The operation of the high frequency line-waveguide converter of the conventional radio communication device shown in FIGS. 7A and 7B will now be described. A microstrip line (not shown) which is an output terminal of an external apparatus (not shown) is connected to microstrip line 121 of the waveguide-high frequency line converter of this conventional example, so that a signal is input from the external apparatus. The input signal propagates through coplanar line 102 toward leading end 121 of microstrip line 121. Then, this signal passes through leading end 121a of microstrip line 121 and via hole 130 to reach antenna element 103, and is radiated from antenna element 103 to propagate through waveguide 104.
Japanese Patent Laying-Open No. 8-125432 discloses a feed horn-integrated type LNB (Low Noise Block) converter having a configuration in which many through holes are arranged to form a circular shape in an internal layer of a multilayer substrate to constitute a waveguide section, which is connected to a waveguide section of the feed horn.
However, the conventional art having the structure as described above raises the following problems.
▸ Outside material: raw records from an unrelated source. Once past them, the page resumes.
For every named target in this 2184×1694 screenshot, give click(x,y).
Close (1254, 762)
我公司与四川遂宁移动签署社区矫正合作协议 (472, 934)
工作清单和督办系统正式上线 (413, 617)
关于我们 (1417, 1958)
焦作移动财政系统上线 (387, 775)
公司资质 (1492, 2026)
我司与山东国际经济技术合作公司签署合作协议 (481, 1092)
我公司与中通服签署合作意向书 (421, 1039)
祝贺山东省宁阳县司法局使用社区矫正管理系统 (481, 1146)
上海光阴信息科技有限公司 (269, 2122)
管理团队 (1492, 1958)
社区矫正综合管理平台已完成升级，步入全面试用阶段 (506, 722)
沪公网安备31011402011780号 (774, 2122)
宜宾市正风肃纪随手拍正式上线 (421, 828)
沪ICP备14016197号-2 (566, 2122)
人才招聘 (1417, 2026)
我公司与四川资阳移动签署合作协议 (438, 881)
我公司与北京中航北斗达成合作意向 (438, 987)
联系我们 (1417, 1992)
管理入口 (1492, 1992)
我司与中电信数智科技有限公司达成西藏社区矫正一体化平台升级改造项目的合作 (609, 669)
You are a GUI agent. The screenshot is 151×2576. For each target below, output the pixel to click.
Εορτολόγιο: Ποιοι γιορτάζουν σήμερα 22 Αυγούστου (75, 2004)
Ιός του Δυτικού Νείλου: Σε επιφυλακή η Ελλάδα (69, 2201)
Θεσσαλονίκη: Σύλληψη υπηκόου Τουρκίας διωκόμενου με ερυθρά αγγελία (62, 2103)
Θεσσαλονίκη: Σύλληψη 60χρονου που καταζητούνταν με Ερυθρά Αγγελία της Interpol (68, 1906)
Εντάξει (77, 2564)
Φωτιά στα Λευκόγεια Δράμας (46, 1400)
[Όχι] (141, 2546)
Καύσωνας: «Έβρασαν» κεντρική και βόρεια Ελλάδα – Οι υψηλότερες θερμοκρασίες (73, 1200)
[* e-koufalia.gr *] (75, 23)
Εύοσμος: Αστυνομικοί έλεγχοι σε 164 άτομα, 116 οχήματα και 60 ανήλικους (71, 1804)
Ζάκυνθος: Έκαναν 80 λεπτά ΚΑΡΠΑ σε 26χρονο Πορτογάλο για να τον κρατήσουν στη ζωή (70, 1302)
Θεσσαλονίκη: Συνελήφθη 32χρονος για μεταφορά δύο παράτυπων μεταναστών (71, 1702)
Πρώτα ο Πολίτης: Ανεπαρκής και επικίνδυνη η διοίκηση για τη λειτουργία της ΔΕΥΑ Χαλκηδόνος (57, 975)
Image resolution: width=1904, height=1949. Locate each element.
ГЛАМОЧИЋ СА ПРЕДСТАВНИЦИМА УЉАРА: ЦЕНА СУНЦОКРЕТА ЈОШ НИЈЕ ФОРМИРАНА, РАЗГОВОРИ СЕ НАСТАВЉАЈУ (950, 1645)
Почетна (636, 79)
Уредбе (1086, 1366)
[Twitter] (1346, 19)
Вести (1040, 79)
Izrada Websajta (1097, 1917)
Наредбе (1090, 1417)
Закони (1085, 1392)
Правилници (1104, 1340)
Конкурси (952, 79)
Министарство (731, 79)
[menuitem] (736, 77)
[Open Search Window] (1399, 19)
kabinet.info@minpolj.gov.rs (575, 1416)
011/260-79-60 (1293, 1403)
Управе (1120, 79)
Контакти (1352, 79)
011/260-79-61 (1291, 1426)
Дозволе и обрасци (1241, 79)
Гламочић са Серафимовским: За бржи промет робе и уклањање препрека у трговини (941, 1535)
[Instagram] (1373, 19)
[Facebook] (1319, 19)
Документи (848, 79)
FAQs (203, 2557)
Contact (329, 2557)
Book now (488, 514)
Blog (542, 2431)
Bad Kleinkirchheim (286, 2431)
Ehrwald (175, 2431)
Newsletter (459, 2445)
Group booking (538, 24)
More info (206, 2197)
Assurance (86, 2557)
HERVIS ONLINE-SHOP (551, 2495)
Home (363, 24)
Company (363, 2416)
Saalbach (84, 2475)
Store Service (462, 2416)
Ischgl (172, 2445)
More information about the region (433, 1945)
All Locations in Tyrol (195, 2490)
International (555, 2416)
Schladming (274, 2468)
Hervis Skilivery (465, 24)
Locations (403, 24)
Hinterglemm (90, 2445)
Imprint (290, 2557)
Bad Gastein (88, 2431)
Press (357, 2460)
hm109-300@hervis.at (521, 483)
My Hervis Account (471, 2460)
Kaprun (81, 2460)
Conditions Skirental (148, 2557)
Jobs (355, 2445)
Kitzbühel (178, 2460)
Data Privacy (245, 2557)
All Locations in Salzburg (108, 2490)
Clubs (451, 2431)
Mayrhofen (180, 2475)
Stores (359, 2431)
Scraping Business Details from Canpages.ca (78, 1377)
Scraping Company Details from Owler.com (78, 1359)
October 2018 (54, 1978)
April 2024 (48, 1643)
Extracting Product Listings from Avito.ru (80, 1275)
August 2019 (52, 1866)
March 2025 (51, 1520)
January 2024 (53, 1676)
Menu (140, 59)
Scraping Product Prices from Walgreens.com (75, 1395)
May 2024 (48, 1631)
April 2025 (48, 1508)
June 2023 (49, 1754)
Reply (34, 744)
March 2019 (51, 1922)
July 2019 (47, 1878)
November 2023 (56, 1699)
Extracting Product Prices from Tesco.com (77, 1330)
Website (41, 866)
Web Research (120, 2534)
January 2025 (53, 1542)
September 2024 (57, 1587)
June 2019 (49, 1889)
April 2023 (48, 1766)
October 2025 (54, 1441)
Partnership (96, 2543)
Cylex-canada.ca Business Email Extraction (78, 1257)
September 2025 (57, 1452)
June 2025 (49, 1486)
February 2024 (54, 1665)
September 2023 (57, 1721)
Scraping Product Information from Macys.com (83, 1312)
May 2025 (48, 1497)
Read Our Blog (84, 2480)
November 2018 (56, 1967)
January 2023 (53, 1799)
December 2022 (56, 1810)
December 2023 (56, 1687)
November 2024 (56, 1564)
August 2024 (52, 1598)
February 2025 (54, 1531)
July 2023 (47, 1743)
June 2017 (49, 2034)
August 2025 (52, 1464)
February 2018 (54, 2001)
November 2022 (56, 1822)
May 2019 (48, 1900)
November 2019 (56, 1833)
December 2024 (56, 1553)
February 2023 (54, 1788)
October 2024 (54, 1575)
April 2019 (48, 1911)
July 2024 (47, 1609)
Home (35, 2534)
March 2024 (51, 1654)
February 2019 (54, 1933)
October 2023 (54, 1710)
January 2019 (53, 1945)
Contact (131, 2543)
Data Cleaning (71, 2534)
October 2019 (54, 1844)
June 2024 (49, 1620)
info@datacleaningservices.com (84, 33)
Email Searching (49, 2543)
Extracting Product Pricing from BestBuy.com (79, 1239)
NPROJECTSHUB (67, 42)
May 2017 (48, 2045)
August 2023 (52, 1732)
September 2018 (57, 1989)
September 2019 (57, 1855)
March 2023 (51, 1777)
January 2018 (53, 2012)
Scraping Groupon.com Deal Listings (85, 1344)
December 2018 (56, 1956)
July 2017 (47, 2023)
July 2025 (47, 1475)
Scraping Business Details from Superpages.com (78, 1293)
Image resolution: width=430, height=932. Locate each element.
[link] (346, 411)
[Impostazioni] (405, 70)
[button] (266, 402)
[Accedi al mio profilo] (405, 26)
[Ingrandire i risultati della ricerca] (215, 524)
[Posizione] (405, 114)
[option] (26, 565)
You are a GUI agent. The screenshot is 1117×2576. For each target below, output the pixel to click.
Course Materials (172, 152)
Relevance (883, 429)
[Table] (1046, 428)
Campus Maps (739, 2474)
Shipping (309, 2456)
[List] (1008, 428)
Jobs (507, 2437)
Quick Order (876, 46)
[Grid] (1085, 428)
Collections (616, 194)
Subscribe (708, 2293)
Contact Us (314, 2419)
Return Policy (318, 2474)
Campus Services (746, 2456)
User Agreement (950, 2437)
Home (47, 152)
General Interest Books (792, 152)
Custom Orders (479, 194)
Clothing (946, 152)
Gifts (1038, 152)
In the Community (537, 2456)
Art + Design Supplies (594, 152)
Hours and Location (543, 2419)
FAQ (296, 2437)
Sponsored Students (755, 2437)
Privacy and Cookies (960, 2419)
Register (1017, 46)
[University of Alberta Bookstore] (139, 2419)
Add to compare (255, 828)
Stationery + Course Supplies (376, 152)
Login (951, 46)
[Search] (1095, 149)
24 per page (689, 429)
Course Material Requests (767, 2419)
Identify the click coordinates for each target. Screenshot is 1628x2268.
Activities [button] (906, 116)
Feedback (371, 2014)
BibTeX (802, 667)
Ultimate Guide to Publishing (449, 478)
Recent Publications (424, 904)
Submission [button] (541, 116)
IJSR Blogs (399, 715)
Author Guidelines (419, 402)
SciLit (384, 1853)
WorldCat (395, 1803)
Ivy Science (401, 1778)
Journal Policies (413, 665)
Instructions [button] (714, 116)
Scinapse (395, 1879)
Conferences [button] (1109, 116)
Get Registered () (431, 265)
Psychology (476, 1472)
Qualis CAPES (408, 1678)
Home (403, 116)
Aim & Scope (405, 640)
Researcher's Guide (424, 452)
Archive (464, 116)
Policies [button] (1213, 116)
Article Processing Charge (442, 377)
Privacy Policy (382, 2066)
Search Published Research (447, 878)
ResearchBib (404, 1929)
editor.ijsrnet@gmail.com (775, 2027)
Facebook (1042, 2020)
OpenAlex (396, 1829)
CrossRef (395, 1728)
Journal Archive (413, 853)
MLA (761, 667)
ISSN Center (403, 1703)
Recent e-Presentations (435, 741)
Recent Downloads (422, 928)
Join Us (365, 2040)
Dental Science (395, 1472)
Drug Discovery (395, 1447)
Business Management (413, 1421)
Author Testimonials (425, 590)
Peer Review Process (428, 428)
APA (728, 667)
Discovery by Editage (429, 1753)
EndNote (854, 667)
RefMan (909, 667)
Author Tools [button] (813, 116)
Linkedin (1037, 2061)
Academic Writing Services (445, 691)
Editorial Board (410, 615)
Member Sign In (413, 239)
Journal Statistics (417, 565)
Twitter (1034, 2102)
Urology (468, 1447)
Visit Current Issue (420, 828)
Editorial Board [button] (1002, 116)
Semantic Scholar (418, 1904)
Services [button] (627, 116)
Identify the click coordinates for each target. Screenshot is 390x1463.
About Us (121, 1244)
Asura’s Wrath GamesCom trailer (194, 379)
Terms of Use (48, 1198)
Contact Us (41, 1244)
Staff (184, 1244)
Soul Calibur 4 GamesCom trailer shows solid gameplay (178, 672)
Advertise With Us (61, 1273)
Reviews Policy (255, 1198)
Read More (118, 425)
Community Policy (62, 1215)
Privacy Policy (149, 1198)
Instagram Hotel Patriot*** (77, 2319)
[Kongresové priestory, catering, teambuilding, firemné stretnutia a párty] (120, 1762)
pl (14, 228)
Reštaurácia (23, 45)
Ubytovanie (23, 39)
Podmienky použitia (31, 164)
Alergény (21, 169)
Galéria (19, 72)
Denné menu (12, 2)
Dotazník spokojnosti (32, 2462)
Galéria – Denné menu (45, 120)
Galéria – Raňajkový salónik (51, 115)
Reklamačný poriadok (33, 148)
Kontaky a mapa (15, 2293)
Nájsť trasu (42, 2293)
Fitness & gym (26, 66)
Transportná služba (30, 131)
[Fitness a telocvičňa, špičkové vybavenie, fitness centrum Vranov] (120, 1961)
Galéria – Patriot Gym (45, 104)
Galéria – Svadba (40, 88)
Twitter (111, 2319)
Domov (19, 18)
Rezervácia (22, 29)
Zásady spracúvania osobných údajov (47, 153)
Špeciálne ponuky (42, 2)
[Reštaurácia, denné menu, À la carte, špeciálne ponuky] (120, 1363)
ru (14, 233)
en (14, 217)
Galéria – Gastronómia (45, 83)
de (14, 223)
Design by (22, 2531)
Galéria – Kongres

Generally, a waveguide is a mass of metal, which is rigid and heavy, whereas a substrate is fragile and light. Therefore, how to connect these two members having different mechanical strengths has been an important structural issue for ensuring the quality of a high frequency line-waveguide converter. In this respect, in Japanese Patent Laying-Open No. 2008-131513, a substrate on which a high frequency line is arranged and a waveguide are directly attached to each other, while in Japanese Patent Laying-Open No. 8-125432, a substrate and a chassis integrally molded with a waveguide are secured with a screw and the like. However, since the thickness of the substrate and the shape of the waveguide vary within a range of dimensional tolerances depending on individual differences, merely physically pressing them one upon the other may cause insufficient contact. Insufficient contact between the substrate and the waveguide may cause a problem in that a drop in antenna gain is directly affected when, for example, an antenna such as a feed horn is integrally molded with the waveguide. If the waveguide and the substrate are pressed excessively strongly one upon the other for sufficient contact, then, a stress produced at that time may damage the substrate and components such as ICs mounted on the substrate.
To deal with these problems, the waveguide may be indirectly connected to the substrate with another material for connection between the waveguide and the substrate, such as a conducting material, interposed therebetween. However, such connection disadvantageously complicates the manufacturing process, resulting in higher product cost.